Compare digests in non-constant-time == bad.
In some cases, yes. Not here, afaics. There is no secret information to be leaked. But you haven't answered the question.
Moreover,
bytes.EqualFold
would treat 0x41 and 0x61 as equal (it's Unicode case insensitive comparison), which is definitely wrong.
Well, that's irrelevant to the "constant time" discussion. Just use Equal
instead of EqualFold
.
What's the argument against using a constant time algorithm? Performance difference is negligible.
This PR is an improvement because it fixes bugs and adds tests.
What's the argument against using a constant time algorithm? Performance difference is negligible.
Right. So let's add constant time comparisons EVERYWHERE. Let me open a PR for that...

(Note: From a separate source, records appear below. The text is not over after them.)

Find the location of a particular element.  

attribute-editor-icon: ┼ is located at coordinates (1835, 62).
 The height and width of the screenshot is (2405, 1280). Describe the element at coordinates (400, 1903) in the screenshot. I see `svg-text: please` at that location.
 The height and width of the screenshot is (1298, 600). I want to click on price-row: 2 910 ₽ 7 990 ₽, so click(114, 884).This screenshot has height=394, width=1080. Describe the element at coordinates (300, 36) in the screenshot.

yay! 🎉 cargo cult ""security""! 🤦
Well, I don't really care side channel attack. But since this fixes EqualFold
problem and the performance cost is negligible, I think it should be merged. This does not mean I want to do constant time comparisons everywhere.
The EqualFold
bug has been there for months... now you suddenly felt the urge to fix it this very second, even though a better fix had already been suggested? Even then, the commit message is wrong, as it misrepresents the nature of the problem.
I think I shouldn't discourage people by rejecting a useful PR, given that we do lack of human powers.
If ConstantTimeCompare
is harmful, I can patch it with another commit changing it back to Equal
.
YaNFD has not reached its first stable release, so I think this is acceptable.
Actually just several months back, I merged a commit from Yash that even does not compile (the TCP unicast face one). I added a patch to make it work.
Who said anything about rejecting... PRs can be amended though...
OK. Thank you for your comments. I will consider that next time.
Why? What's the attack scenario? There are no secrets here.